Volta ao Mundo em Livros: Portugal – Caderno de Memórias Coloniais

Chegou a hora de ler um livro para Portugal, e eu logo pensei em falar sobre um dos melhores livros que li nos últimos tempos, o Caderno de Memórias Coloniais da Isabela Figueiredo. Fiquei com um pouco de dúvida no entanto se seria o melhor livro para Portugal, já que o livro fala principalmente da vida dela crescendo em Moçambique, que ainda era uma colônia. No final, para mim fez sentido, e vou tentar mostrar o motivo no review.

Quando Isabela Figueiredo tinha treze anos, ela foi mandada para longe de Moçambique no meio da guerra civil com uma passagem conseguido a custo e suborno e a missão de contar o que estava acontecendo no país. Todos lhe repetiam as histórias que ela devia passar para a frente: as dos portugueses brancos vitimados durante a guerra civil. Outras histórias ela devia calar, as do colonialismo, porque afinal ela cresceu ouvindo que era um “colonialismo benfazejo”, que estava civilizando os africanos. E ela mostra exatamente o que era essa educação na figura do pai, que tinha fugido da miséria em Portugal para ser patrão na África, e preferia contratar negros porque podia pagar menos e bater neles quando não o agradavam. O pai, racista até a morte, transforma-se em uma imagem do colonialismo, apresentado de uma forma tão honesta que mesmo hoje causou muita controvérsia em Portugal.

“Todos os lados possuem uma verdade indesmentível. Nada a fazer. Presos na sua certeza absoluta, nenhum admitirá a mentira que edificou para caminhar sem culpa, para conseguir dormir, acordar, comer, trabalhar. Para continuar. Há inocentes-inocentes e inocentes-culpados. Há tantas vítimas entre os inocentes-inocentes como entre os inocentes-culpados. Há vítimas-vítimas e vítimas-carrascos. Entre as vítimas há carrascos”

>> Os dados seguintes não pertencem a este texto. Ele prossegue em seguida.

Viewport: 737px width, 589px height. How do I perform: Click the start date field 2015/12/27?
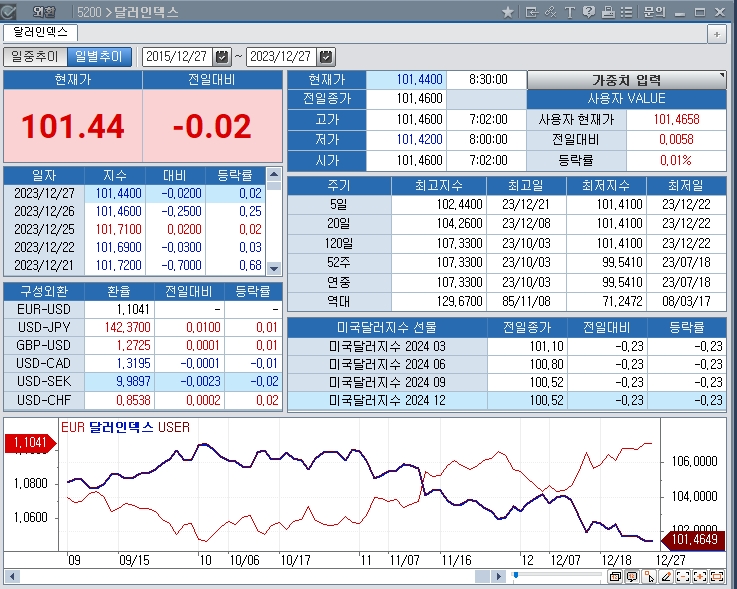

O pai deu para ela uma educação humanística, ela diz que ele era muito sensível, e por isso ele mesmo deu as ferramentas que permitiram que ela visse como ele era machista e racista. E ela fala sobre como sempre quis perguntar como ele, tão católico, podia tratar outros seres humanos tão mal, o que faz o livro parecer tão atual para mim.

Quando a autora chega em Portugal, ela foi reconhecida como uma “retornada”, como eles chamavam as pessoas que vinham das colônias com as independências. E esse é um dos motivos pelo qual decidi que esse livro ia ser ótimo para representar Portugal, porque a maioria desses “retornados” eram, como ela, gente que tinha nascido na África, mas que era vista como portuguesa porque era branca. Eles sofreram preconceito em Portugal quando voltaram, e ela reconhece nesse grupo um acordo tácito de não falar francamente sobre a vida na África. Eles só podiam falar o que era socialmente aceitável, algo na linha de “tínhamos criados, mas os tratavamos muito bem, dávamos todas as roupas velhas para eles”, algo bem na linha do “a minha funcionária é como se fosse da família” aqui no Brasil. Foi esse acordo social que ela quebrou com o livro.

Fiquei pensando muito no livro Cultura e Imperialismo, em que ele analisa romances vitorianos britânicos do ponto de vista do colonialismo. Em livros como os da Jane Austen, do Dickens, das irmãs Brontë, muitas vezes em que uma pessoa é descrita como rica, eles mencionam que ela tem plantações de açúcar no Caribe. Ou seja, a riqueza das casas de campo inglesas vêm do colonialismo e da escravidão, e isso era algo que era conhecido pelos leitores da época, mas no que a gente não foca tanto hoje. Mas mostra que a história da Europa sem a história do colonialismo está incompleta. Por isso a história da infância da Isabela Figueiredo em Moçambique é para mim fundamental para entender a história de Portugal. Quando ela vai estudar em Portugal, ela vê os “retornados” sendo vilanizados como os ladrões que roubaram dos africanos e agora tinham voltado para roubar os empregos dos portugueses da metrópole, o que mostra o como o desconforto com a história de colonialismo acabou fazendo alguns bodes expiatórios. Agindo como se só eles fossem os colonizadores, a sociedade portuguesa podia agir como se quem ficou no país não tivesse se beneficiado do colonialismo também. E isso foi algo incrível para ser parte da minha leitura de Portugal.